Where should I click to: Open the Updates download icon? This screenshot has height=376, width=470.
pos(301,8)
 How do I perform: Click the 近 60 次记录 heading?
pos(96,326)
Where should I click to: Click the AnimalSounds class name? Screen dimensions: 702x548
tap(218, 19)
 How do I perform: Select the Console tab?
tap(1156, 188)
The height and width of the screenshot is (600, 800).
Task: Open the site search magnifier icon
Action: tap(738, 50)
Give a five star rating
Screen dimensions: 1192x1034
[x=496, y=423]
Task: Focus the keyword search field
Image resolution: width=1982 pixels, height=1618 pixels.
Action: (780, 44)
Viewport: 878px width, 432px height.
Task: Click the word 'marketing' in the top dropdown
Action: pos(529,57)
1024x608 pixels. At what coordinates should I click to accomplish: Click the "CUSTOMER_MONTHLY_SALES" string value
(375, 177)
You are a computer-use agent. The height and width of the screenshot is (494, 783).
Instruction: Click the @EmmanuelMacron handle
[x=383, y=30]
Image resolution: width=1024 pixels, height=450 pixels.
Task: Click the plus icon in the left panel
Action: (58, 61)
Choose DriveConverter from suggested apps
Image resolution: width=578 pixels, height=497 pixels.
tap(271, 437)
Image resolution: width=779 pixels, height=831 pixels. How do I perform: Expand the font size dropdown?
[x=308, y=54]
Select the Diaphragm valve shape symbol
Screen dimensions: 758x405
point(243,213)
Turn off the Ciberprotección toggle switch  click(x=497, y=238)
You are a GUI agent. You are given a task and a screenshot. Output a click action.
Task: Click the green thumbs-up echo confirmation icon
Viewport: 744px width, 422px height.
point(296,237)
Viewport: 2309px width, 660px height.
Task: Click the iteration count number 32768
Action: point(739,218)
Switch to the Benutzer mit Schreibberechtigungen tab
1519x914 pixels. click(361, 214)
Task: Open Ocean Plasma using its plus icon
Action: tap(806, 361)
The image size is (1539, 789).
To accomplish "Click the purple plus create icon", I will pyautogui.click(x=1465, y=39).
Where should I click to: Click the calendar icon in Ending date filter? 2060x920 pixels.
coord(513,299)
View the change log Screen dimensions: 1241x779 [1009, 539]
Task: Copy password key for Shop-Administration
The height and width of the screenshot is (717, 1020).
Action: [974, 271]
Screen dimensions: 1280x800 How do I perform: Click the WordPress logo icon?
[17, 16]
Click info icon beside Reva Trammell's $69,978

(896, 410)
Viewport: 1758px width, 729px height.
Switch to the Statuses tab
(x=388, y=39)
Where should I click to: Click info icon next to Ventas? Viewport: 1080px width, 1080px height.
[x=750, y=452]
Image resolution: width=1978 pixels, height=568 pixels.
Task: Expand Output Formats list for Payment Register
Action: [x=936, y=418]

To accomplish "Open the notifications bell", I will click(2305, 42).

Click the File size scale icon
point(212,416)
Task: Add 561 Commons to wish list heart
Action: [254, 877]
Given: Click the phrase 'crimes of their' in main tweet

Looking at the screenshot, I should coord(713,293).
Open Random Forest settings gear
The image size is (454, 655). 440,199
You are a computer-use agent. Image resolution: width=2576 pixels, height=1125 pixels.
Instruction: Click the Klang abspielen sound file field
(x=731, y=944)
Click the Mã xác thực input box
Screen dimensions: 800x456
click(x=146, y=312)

## To do
Starting at the top of the listing above, write out every line exactly as it appears.

## Exercise response
Where should I click to: Open the Updates download icon? This screenshot has height=376, width=470.
pos(301,8)
 How do I perform: Click the 近 60 次记录 heading?
pos(96,326)
Where should I click to: Click the AnimalSounds class name? Screen dimensions: 702x548
tap(218, 19)
 How do I perform: Select the Console tab?
tap(1156, 188)
The height and width of the screenshot is (600, 800).
Task: Open the site search magnifier icon
Action: tap(738, 50)
Give a five star rating
Screen dimensions: 1192x1034
[x=496, y=423]
Task: Focus the keyword search field
Image resolution: width=1982 pixels, height=1618 pixels.
Action: (780, 44)
Viewport: 878px width, 432px height.
Task: Click the word 'marketing' in the top dropdown
Action: pos(529,57)
1024x608 pixels. At what coordinates should I click to accomplish: Click the "CUSTOMER_MONTHLY_SALES" string value
(375, 177)
You are a computer-use agent. The height and width of the screenshot is (494, 783).
Instruction: Click the @EmmanuelMacron handle
[x=383, y=30]
Image resolution: width=1024 pixels, height=450 pixels.
Task: Click the plus icon in the left panel
Action: (58, 61)
Choose DriveConverter from suggested apps
Image resolution: width=578 pixels, height=497 pixels.
tap(271, 437)
Image resolution: width=779 pixels, height=831 pixels. How do I perform: Expand the font size dropdown?
[x=308, y=54]
Select the Diaphragm valve shape symbol
Screen dimensions: 758x405
point(243,213)
Turn off the Ciberprotección toggle switch  click(x=497, y=238)
You are a GUI agent. You are given a task and a screenshot. Output a click action.
Task: Click the green thumbs-up echo confirmation icon
Viewport: 744px width, 422px height.
point(296,237)
Viewport: 2309px width, 660px height.
Task: Click the iteration count number 32768
Action: point(739,218)
Switch to the Benutzer mit Schreibberechtigungen tab
1519x914 pixels. click(361, 214)
Task: Open Ocean Plasma using its plus icon
Action: tap(806, 361)
The image size is (1539, 789).
To accomplish "Click the purple plus create icon", I will pyautogui.click(x=1465, y=39).
Where should I click to: Click the calendar icon in Ending date filter? 2060x920 pixels.
coord(513,299)
View the change log Screen dimensions: 1241x779 [1009, 539]
Task: Copy password key for Shop-Administration
The height and width of the screenshot is (717, 1020).
Action: [974, 271]
Screen dimensions: 1280x800 How do I perform: Click the WordPress logo icon?
[17, 16]
Click info icon beside Reva Trammell's $69,978

(896, 410)
Viewport: 1758px width, 729px height.
Switch to the Statuses tab
(x=388, y=39)
Where should I click to: Click info icon next to Ventas? Viewport: 1080px width, 1080px height.
[x=750, y=452]
Image resolution: width=1978 pixels, height=568 pixels.
Task: Expand Output Formats list for Payment Register
Action: [x=936, y=418]

To accomplish "Open the notifications bell", I will click(2305, 42).

Click the File size scale icon
point(212,416)
Task: Add 561 Commons to wish list heart
Action: [254, 877]
Given: Click the phrase 'crimes of their' in main tweet

Looking at the screenshot, I should coord(713,293).
Open Random Forest settings gear
The image size is (454, 655). 440,199
You are a computer-use agent. Image resolution: width=2576 pixels, height=1125 pixels.
Instruction: Click the Klang abspielen sound file field
(x=731, y=944)
Click the Mã xác thực input box
Screen dimensions: 800x456
click(x=146, y=312)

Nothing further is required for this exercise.